Es gibt gewiss Situationen die schnelles Handeln und rasche Entscheidungen sowie ganz viel Tun erfordern. Genauso gibt es aber auch solche, bei denen wir gar nicht viel tun können, und uns besser darin täten, unsere Vorstellung von ganz bestimmten Resultaten und Ergebnissen zu verabschieden. Denn sehen wir genau hin: In Tat und Wahrheit rennen wir selten, um irgendetwas zu erreichen. Wir rennen vielmehr, so Osho, vor etwas davon. Oft vor uns selbst. Weil wir es nicht aushalten mit uns allein zu sein. Uns mit unseren Abgründen auseinanderzusetzen. Irgendwann gibt es aber nichts mehr, wofür wir rennen können. Und dann begegnen wir plötzlich niemand anderem als uns selbst. Denn egal wie schnell und wie weit wir rennen - vor uns selbst können wir nicht weglaufen, wir werden immer wieder eingeholt.

 

Tun durch Nichtstun lautet die Devise. Damit meine ich nicht, sich komplett «abzumelden», und gar nichts mehr zu tun, sondern einfach nur, die Anstrengung und den Kampf aufzugeben, und sich stattdessen in Achtsamkeit und Entspannung zu üben. Etwas Tempo rauszunehmen, und einen Gang runterzuschalten.

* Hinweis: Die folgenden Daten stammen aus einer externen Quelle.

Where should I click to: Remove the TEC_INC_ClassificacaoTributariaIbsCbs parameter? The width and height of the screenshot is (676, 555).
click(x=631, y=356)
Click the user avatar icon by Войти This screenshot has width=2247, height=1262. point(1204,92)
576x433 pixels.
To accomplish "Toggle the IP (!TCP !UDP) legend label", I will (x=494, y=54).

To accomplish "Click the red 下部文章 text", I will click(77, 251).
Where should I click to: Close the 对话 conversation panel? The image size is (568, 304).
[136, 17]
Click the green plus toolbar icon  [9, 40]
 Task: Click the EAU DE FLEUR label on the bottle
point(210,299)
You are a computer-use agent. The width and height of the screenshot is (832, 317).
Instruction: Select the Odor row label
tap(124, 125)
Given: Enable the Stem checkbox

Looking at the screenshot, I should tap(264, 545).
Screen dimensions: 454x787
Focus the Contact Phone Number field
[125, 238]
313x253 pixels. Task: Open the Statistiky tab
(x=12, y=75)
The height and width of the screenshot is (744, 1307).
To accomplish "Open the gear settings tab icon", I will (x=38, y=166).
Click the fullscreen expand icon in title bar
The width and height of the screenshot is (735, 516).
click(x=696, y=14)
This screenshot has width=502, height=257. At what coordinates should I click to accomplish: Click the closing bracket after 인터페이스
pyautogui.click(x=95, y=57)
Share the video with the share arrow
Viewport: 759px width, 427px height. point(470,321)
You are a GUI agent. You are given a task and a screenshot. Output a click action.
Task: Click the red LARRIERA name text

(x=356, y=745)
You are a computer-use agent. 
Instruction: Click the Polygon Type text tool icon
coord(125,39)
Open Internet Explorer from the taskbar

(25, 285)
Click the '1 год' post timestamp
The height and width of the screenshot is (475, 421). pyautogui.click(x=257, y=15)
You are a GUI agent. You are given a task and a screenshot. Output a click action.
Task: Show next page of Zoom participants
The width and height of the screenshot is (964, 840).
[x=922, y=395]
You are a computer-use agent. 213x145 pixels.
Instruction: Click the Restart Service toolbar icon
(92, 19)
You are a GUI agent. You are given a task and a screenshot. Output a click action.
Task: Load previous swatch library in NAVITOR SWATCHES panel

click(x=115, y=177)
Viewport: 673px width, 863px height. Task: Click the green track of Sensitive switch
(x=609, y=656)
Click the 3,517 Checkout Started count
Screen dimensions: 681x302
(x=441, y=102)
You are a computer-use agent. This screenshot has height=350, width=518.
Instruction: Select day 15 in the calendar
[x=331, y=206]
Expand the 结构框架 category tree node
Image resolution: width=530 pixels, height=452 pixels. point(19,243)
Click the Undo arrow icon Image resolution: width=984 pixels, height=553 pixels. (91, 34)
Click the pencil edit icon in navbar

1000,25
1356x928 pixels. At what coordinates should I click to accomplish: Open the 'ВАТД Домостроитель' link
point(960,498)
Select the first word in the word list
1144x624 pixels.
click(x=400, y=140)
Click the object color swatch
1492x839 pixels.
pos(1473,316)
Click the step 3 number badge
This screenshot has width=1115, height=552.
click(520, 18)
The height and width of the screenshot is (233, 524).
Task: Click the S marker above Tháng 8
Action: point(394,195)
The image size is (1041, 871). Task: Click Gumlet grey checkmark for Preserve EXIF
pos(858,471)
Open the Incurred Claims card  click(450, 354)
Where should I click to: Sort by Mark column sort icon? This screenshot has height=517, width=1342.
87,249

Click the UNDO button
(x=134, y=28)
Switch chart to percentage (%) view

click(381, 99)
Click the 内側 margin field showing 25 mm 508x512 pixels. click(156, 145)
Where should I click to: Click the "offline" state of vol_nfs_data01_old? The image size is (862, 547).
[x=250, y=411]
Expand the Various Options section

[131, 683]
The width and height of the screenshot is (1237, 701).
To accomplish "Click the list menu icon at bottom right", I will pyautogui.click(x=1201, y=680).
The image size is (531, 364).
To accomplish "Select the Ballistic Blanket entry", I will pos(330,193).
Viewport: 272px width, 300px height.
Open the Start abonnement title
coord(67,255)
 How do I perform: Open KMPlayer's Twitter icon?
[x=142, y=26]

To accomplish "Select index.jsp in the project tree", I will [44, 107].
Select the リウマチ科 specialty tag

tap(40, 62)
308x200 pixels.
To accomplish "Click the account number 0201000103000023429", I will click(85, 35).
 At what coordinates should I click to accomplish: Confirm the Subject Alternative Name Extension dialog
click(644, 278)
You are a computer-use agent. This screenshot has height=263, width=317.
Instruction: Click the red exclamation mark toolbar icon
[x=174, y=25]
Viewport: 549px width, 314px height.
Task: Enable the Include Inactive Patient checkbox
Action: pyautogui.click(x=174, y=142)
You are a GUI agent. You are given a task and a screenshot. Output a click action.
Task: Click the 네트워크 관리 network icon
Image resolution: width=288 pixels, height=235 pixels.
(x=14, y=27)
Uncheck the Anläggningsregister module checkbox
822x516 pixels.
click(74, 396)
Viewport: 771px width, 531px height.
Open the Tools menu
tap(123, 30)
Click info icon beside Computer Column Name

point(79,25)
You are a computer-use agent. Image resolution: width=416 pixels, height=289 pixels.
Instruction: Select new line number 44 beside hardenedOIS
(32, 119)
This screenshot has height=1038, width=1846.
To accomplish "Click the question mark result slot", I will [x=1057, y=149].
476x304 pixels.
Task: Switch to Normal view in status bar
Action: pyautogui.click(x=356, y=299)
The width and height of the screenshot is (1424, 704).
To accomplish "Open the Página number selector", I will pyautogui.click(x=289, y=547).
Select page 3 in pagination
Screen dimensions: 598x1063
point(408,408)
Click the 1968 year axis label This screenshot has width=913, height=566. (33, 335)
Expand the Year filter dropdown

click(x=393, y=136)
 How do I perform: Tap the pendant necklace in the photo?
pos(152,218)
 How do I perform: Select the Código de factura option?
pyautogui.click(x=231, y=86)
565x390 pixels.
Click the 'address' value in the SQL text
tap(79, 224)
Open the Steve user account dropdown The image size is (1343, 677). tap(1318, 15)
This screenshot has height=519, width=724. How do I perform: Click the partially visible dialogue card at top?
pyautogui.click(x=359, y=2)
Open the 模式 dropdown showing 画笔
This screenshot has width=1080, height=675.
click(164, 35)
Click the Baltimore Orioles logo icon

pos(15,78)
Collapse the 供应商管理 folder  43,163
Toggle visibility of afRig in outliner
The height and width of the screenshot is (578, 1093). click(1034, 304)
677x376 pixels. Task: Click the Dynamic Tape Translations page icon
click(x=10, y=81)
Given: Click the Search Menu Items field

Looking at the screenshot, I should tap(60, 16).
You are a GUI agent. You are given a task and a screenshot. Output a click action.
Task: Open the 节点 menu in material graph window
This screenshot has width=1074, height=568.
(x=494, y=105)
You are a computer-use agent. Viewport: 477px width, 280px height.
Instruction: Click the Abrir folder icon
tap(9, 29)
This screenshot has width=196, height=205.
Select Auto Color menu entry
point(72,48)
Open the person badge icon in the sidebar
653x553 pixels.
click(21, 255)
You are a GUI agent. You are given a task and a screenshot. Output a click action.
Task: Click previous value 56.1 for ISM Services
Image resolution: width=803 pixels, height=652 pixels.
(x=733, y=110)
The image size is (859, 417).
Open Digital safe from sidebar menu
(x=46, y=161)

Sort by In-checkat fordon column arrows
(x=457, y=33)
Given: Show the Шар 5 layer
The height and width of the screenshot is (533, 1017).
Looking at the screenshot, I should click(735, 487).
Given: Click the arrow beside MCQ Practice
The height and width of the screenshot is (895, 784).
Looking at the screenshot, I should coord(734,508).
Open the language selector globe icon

Innezuhalten und sich zu zentrieren, anstatt immer auf alles und jeden sofort zu reagieren. Und an diesem Ort der Stille dem Alles im Nichts und sich selbst zu begegnen. Letztlich kommt es nämlich vielmehr auf die Haltung an, mit der wir Heilung und Wachstum begegnen, als auf das, was wir tun. Beides geschieht von alleine, wenn wir es wirklich wollen. Wenn wir den Mut aufbringen, uns selbst zu begegnen, unsere Ängste zu umarmen, und uns für das Vertrauen in die natürliche Ordnung zu entscheiden. Panta rhei; alles fliesst.